## Records for this exercise
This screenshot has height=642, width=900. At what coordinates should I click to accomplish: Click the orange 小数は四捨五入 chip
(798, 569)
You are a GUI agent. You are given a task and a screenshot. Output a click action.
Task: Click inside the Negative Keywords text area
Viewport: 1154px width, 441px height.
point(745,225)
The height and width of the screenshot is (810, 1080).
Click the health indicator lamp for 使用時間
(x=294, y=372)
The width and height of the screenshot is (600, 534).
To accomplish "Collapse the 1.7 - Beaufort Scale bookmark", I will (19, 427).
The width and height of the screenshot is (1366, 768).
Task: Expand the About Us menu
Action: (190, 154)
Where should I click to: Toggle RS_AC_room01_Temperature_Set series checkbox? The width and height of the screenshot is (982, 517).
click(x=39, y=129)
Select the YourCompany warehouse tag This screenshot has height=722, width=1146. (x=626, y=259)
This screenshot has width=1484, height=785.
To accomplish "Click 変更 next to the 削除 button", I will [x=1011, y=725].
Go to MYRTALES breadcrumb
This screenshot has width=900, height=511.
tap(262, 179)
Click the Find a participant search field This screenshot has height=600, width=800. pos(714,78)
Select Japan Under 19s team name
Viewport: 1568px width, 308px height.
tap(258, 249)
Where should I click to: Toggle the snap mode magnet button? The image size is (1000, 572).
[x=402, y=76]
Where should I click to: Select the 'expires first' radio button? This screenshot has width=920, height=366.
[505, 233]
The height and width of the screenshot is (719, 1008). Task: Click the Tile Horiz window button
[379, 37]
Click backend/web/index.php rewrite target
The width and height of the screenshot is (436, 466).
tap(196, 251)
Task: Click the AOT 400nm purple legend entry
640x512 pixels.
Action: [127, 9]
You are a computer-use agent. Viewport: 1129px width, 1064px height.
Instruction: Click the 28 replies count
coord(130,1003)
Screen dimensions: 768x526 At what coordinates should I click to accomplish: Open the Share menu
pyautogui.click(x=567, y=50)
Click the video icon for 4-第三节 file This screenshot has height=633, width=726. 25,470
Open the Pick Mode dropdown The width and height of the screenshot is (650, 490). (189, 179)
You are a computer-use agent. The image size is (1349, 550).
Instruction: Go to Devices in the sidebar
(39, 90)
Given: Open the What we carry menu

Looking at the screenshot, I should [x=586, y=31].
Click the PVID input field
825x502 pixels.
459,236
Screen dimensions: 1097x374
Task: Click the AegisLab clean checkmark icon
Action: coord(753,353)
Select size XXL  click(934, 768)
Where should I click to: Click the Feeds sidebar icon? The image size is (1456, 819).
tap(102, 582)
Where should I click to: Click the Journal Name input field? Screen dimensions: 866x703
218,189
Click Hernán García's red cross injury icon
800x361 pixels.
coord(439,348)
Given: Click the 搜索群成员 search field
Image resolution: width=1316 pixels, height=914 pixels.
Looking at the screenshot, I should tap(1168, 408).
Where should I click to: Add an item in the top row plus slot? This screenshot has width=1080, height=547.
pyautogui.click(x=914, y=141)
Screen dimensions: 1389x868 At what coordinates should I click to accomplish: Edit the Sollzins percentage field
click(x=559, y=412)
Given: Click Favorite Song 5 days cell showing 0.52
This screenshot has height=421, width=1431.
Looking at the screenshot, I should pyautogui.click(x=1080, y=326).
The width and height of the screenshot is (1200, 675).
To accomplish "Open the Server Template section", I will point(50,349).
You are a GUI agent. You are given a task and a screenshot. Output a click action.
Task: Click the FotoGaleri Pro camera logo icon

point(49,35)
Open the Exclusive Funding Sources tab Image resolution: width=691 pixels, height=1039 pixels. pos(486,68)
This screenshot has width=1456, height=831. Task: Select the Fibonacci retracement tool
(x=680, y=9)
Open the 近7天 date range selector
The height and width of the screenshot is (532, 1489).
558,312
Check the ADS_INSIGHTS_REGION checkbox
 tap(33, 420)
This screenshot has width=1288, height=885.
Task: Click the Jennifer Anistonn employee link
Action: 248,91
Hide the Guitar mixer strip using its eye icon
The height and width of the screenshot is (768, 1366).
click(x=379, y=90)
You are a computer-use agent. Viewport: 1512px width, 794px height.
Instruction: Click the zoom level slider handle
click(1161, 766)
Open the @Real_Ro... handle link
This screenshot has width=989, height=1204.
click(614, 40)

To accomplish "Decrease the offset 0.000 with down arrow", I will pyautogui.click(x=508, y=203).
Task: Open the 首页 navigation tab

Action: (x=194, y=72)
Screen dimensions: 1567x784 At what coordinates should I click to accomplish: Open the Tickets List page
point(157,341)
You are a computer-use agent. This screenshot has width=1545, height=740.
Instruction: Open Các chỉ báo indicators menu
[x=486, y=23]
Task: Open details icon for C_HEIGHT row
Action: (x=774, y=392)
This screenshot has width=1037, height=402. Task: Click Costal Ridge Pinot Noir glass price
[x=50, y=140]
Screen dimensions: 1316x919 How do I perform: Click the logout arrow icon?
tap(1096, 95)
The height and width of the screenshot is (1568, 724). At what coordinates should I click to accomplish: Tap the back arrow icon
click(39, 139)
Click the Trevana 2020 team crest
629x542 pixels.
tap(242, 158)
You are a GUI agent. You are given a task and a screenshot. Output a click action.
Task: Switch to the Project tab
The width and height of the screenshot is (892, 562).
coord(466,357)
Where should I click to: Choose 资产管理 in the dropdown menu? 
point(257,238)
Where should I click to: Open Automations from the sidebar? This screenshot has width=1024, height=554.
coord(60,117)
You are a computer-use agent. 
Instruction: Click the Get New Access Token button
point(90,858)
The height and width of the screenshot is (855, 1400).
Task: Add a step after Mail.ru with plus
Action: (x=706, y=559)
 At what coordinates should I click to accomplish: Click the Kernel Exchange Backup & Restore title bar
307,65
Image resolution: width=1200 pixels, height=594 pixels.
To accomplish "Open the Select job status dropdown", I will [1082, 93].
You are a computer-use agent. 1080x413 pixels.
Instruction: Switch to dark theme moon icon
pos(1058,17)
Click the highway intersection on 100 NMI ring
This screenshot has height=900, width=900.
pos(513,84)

## Instructions for the task
Lines containing the word "search": copy every one of them from the records above.

## Written response
Click the Find a participant search field This screenshot has height=600, width=800. pos(714,78)
Given: Click the 搜索群成员 search field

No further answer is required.